Saturday, December 6th, 2008

🦋 Orce Man

Near the end of the fifth chapter of The Stone Raft, José and Joachim are in a tourist office in Granada getting directions from the newly introduced* Maria Dolores, who describes herself as "an anthropologist by training and a militant feminist by inclination." She asks if they are doing research on Orce Man, the fossilized skull discovered "some years ago" which is the oldest human fossil found yet in Europe.

There is an article about Orce Man at talkorigins.org which says it was discovered in 1982 and that in 1984 a symposium about it was cancelled when French scientists suggested the skull was probably not human. So perhaps this narrows down the setting of the novel to sometime around late 1983 or early 1984? It was published in 1986.

*(Anyway I don't think she was mentioned in the first chapter. Should go back and double-check.)

posted evening of December 6th, 2008: Respond

🦋 A map of the journey


Citroën Deux Cheveaux -- Joachim's wheels.
I have started working on a map of the journey across Iberia undertaken by Joachim Sassa et al. -- you can view it at Google Maps. I'm trying to embed it here but haven't quite figured that out yet. Embedded map is below the fold.

posted evening of December 6th, 2008: Respond

🦋 Research to do

So I'm thinking The Stone Raft may benefit, as The Black Book did, from a Google Maps approach to reading. I find myself struggling to remember which character lives where, and wondering about the course of their journey and the landmarks they see along the way. I'm thinking it would make sense to create a Google Maps view of Spain and Portugal with markers for locations referenced in the novel.

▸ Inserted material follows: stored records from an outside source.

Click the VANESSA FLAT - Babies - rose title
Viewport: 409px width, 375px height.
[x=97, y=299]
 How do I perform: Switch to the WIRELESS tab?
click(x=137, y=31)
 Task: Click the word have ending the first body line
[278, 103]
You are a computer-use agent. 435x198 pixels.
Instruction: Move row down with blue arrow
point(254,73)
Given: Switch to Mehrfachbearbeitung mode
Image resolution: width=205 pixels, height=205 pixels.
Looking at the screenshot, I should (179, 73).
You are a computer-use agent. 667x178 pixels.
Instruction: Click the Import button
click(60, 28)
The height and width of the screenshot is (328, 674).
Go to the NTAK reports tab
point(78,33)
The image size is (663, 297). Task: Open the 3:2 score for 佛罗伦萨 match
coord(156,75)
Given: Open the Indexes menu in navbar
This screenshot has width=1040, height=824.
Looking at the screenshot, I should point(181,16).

A sampling of locations and landmarks I did not recognize from the fifth chapter would include among other things, Orce (a village in Granada and apparently the spot where the oldest human remains in Europe were found), Aracena (the town where Joachim and José spend the night), the Giralda (a public work of art of some kind in Seville*)... Also I need to find out who the Spanish poet Antonio Machado is, whom I believe I have seen referenced in Saramago before.

*Update: the Giralda is actually a piece of architecture, a bell tower -- depending on how loose your definition of "public work of art" is, it might fit; I had been thinking it was a statue.

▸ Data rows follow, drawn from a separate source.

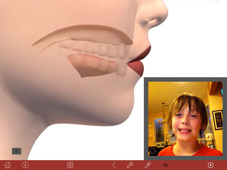Tap the child's webcam video preview
The width and height of the screenshot is (227, 170).
tap(185, 119)
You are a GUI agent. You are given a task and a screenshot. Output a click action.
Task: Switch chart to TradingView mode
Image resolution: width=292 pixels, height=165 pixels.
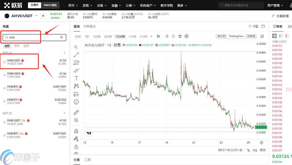point(236,36)
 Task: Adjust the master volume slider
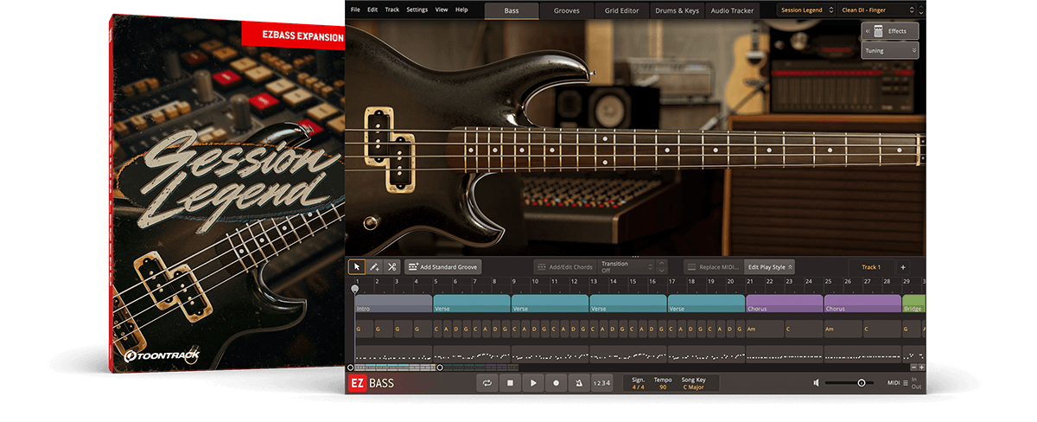(x=846, y=383)
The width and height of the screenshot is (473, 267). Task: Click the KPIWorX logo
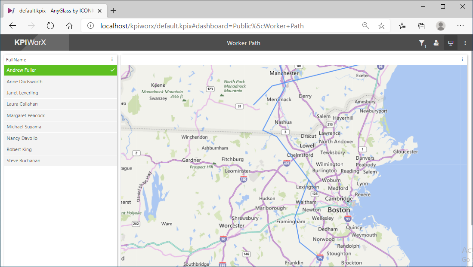pos(30,43)
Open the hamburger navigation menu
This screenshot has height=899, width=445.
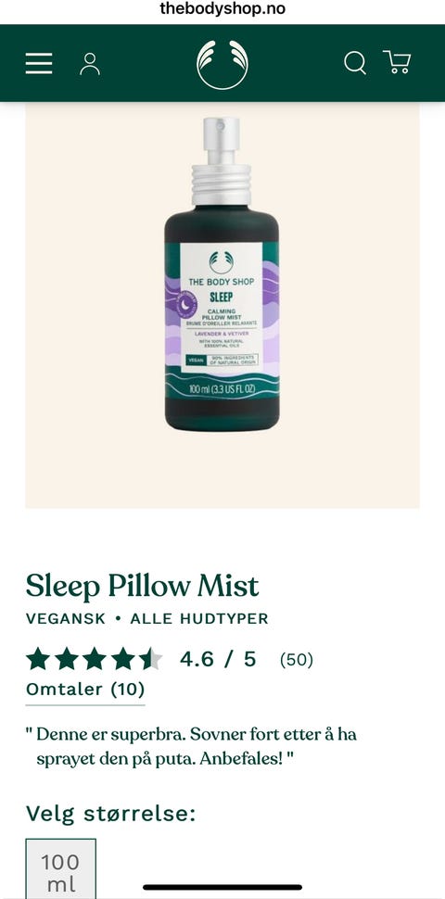coord(39,63)
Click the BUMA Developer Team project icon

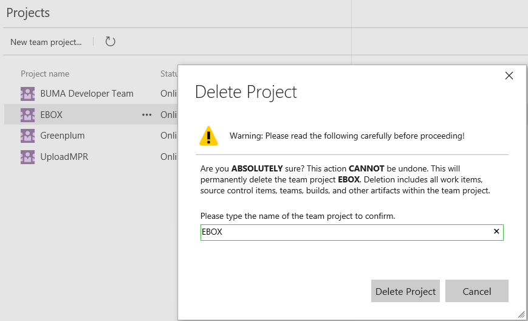point(27,94)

posted evening of December 6th, 2008: Respond

🦋 Prophecy

In the interview ..., Sourosh made explicit his alternative belief that the Koran was a "prophetic experience." He told me that the prophet "was at the same time the receiver and the producer of the Koran or, if you will, the subject and the object of the revelation." Soroush said that "when you read the Koran, you have to feel that a human being is speaking to you, i.e. the words, images, rules and regulations and the like all are coming from a human mind." He added, "This mind, of course, is special in the sense that it is imbued with divinity and inspired by God."

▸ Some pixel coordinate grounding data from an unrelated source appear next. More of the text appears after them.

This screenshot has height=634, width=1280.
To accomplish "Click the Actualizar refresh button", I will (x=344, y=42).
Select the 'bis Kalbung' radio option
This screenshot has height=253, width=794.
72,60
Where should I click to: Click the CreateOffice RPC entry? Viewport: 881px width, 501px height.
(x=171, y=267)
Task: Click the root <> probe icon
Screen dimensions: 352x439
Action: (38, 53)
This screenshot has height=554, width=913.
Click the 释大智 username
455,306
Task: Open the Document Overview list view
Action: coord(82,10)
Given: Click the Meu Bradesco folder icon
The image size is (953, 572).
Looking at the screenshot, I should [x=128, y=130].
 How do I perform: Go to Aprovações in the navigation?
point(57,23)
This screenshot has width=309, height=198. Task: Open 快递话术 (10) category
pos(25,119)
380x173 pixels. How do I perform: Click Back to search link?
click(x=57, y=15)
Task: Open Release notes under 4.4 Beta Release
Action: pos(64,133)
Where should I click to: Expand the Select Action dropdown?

-- Mohammad Ayatollahi Tabaar, "Who Wrote the Koran?", NY Times Magazine, December 7th, 2008

  1. Bismi Allahi alrrahmani alrraheemi
  2. Alhamdu lillahi rabbi alAAalameena
  3. Alrrahmani alrraheemi
  4. Maliki yawmi alddeeni
  5. Iyyaka naAAbudu wa-iyyaka nastaAAeenu
  6. Ihdina alssirata almustaqeema
  7. Sirata allatheena anAAamta AAalayhim ghayri almaghdoobi AAalayhim wala alddalleena
"In the name of Allah, Most Gracious, Most Merciful.
Praise be to Allah, the Cherisher and Sustainer of the worlds;
Most Gracious, Most Merciful;
Master of the Day of Judgment.
Thee do we worship, and Thine aid we seek.
Show us the straight way,
The way of those on whom Thou hast bestowed Thy Grace, those whose (portion) is not wrath, and who go not astray."
Souresh's statement makes me (again) very interested in reading the Qu'ran. "Coming from a human mind" is not a sense that I've gotten from reading the Bible, and it has seemed like a shortcoming. Huh, well every year or two I get interested in the Qu'ran, haven't gotten anywhere with it to date; but...

posted morning of December 6th, 2008: Respond
➳ More posts about Prophecy

🦋 Dalkey

Oh and as long as we're talking about gift ideas: as Scott notes today, you could go to Dalkey Archive Press and (if you act quickly) order 5 titles from their Spanish Literature Series for only $35 or 10 titles from their Latin American Literature Series for only $60!